Unkle War Stories Review

Released 2007.  

BBC Review

Lavelle and File are back - with added guitars!

Gemma Padley 2007

In thirteen years Unkle have only released three albums. War Stories is a reminder that despite channelling most of their energies into remixing other people’s work, James Lavelle and Richard File are equally capable of producing quality tracks of their own as they are of remoulding others.


Part of Unkle’s success lies is their ability to coerce music’s top vocalists into singing; this and their knack of matching the ‘right’ voice with the most suitable instrumentals is central to their music hallmark – tracks that sound individual but which fall under the distinctive Unkle umbrella.

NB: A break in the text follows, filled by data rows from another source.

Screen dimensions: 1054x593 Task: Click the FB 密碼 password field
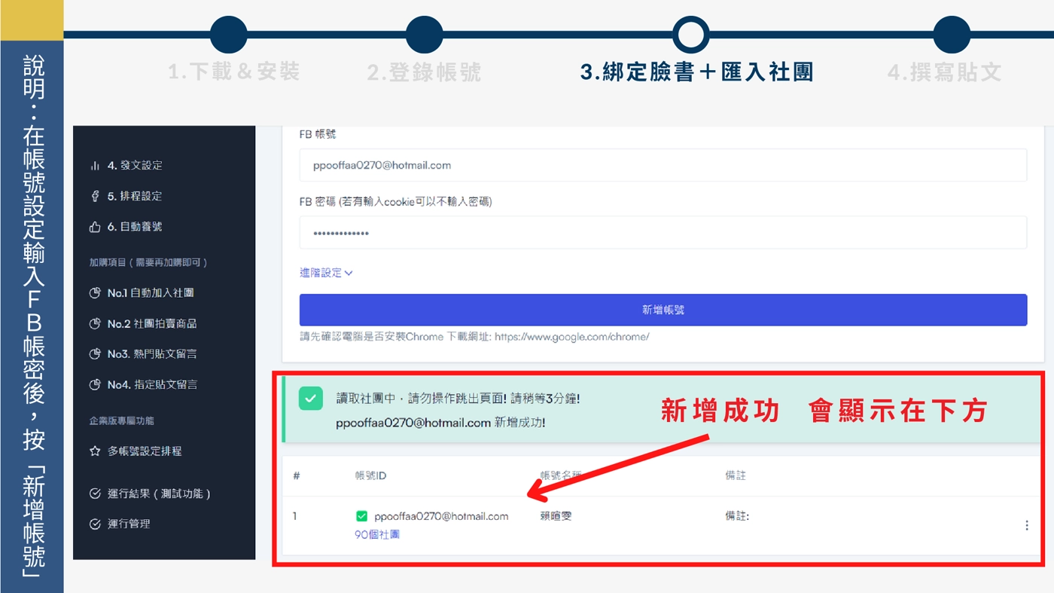tap(663, 233)
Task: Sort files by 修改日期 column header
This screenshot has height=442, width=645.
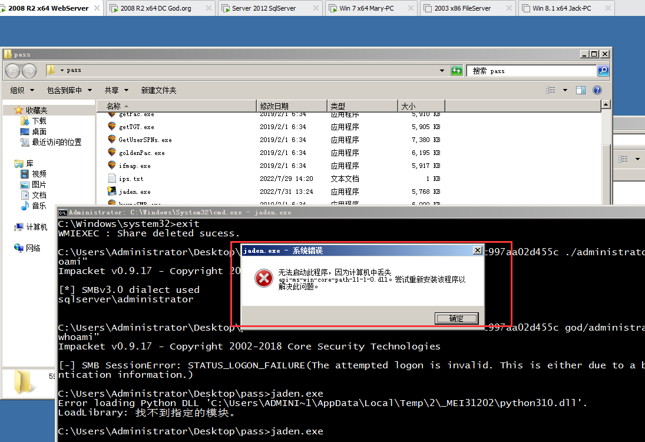Action: pos(274,106)
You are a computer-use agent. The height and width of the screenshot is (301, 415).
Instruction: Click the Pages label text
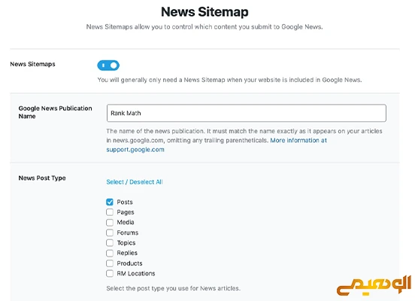[x=126, y=212]
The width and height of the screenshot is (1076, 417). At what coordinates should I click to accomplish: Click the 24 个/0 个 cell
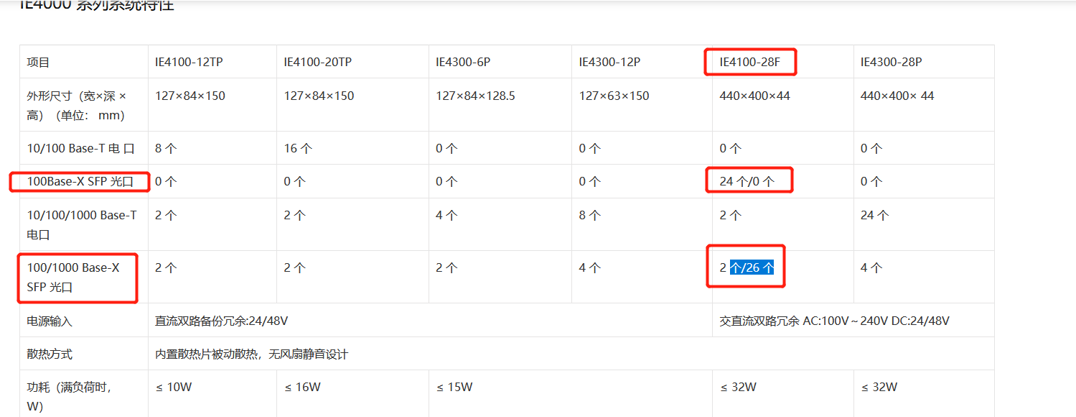point(747,182)
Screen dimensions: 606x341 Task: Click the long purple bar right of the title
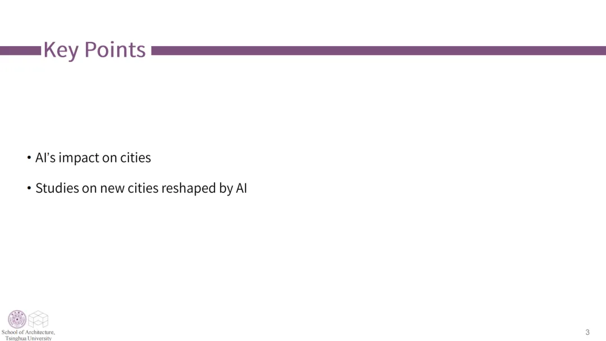pyautogui.click(x=378, y=51)
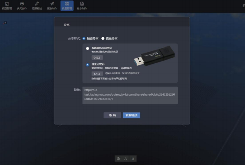Image resolution: width=245 pixels, height=165 pixels.
Task: Click the generated password box showing 9462
Action: [x=97, y=57]
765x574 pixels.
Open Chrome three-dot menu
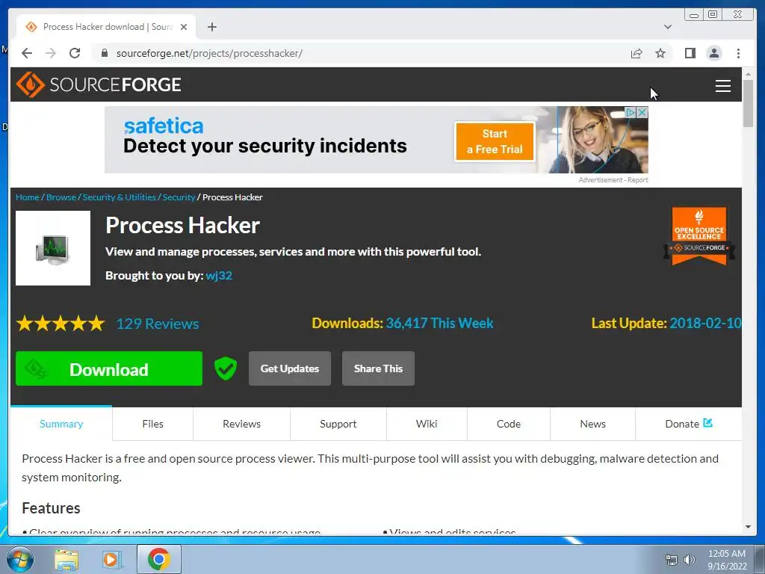point(738,53)
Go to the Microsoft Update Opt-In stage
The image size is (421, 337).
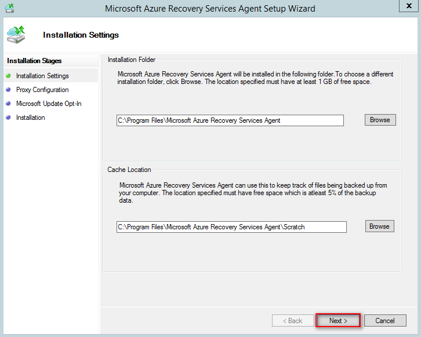tap(49, 104)
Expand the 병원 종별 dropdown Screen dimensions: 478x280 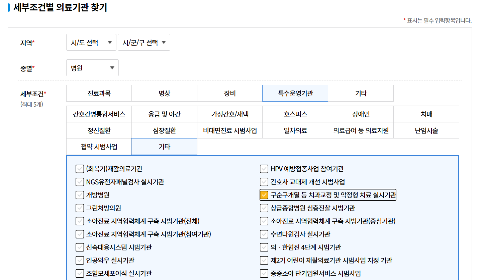tap(92, 67)
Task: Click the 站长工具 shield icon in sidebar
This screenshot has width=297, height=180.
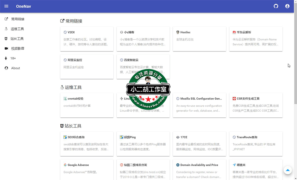Action: [6, 38]
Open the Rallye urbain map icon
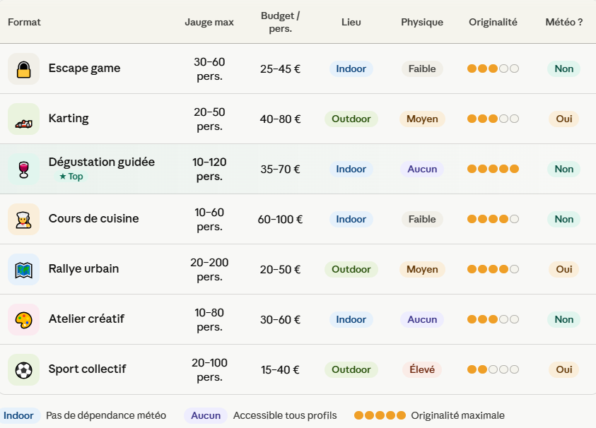596x428 pixels. 23,269
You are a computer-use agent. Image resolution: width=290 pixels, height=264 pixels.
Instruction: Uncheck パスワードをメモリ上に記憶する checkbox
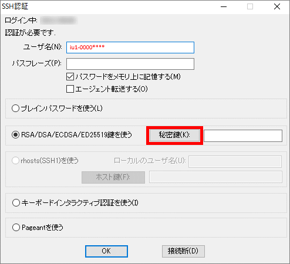pyautogui.click(x=70, y=77)
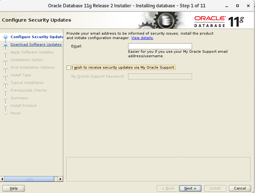Click the My Oracle Support Password field
Viewport: 255px width, 193px height.
pos(160,76)
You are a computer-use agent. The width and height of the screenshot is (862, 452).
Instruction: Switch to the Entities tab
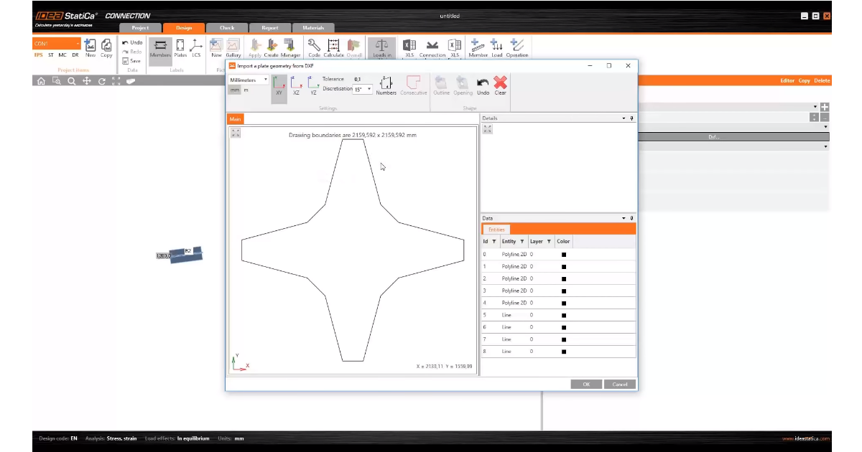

War Stories, a genre-hopping feast, follows this mould. Some may argue this signals a drying up of ideas on Unkle’s part or an over reliance on a failsafe formula – not so; album number three is diverse and engrossing.


The signature fusing of trip-hop beats with rock energy is here in abundance. “Mayday” with its pilfering of the bouncing prog rock riff in Kasabian’s “Empire” features garage rock group the Duke Spirit. Ian Astbury of the Cult features on “Burn My Shadow” with its similarity to the ear-drilling drumming of Pendulum’s “Voodoo People” remix; Astbury reappears on “When Things Explode” which uses the same sparse drumming as Radiohead’s “Climbing Up The Walls”.


The main criticism then is that War Stories draws too heavily from other musical sources and sounds tired or familiar. But there is enough variety here to narrowly miss falling into the heard-it-before trap. Tracks such as “Chemistry” flying the trip-hop flag are urgent and compelling while “Broken” featuring Clayhill singer Gavin Clark is unashamedly pop but speeds along with an absorbing vibrancy. Josh Homme guests on the attitude-laden “Restless” while “Hold My Hand” (James Lavelle’s vocal debut) exudes Manchester Britpop soul minus Mani and Ian Brown.


War Stories is one of two things – a dynamic collection of songs from a pair of audacious experimentalists or a hackney-ed attempt to recreate the success of the Psyence Fiction days. Whichever view you take, there’s no question of Unkle’s enduring reputation as master genre mergers.